(Beginning of Records shown)
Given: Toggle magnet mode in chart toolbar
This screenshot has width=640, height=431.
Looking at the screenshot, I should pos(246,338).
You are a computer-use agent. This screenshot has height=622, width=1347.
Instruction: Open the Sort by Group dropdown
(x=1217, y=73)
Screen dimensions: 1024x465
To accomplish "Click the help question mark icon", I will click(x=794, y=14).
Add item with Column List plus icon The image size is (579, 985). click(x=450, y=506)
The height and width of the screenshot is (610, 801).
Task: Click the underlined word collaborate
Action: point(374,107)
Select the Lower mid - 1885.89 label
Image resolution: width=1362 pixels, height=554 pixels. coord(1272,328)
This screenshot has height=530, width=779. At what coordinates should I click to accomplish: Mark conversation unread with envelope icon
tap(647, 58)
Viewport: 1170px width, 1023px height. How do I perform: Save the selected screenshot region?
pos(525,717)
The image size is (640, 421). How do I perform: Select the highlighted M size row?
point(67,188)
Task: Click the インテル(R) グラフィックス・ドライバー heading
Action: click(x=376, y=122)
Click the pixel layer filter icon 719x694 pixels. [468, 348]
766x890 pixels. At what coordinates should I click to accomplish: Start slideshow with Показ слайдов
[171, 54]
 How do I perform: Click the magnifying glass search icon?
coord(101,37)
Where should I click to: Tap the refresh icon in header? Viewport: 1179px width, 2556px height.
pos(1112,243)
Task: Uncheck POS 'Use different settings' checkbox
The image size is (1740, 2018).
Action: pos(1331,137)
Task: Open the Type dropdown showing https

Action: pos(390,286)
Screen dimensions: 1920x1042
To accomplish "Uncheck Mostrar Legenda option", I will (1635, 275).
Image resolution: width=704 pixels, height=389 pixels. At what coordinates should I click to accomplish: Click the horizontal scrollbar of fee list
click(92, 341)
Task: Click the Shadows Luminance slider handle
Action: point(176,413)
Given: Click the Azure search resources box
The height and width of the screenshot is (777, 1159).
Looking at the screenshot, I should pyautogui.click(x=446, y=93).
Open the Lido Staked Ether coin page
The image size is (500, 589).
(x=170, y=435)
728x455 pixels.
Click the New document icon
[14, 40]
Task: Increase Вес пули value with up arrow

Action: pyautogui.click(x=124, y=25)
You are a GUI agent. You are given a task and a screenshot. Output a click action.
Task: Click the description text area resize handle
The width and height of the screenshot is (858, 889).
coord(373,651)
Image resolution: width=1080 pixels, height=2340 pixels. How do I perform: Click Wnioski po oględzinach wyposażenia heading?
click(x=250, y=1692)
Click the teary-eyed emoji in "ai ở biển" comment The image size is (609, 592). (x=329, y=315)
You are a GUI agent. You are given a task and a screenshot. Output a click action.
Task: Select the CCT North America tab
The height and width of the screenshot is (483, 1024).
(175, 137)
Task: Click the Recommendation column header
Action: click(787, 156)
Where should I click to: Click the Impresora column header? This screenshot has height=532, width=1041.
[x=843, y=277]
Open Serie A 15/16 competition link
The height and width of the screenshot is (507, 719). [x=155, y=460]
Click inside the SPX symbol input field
(End of Records shown)
Work instructions —
Lines that contain "dimensions" are to be copied from the records above.

Written solution —
Screen dimensions: 1024x465
Screen dimensions: 1920x1042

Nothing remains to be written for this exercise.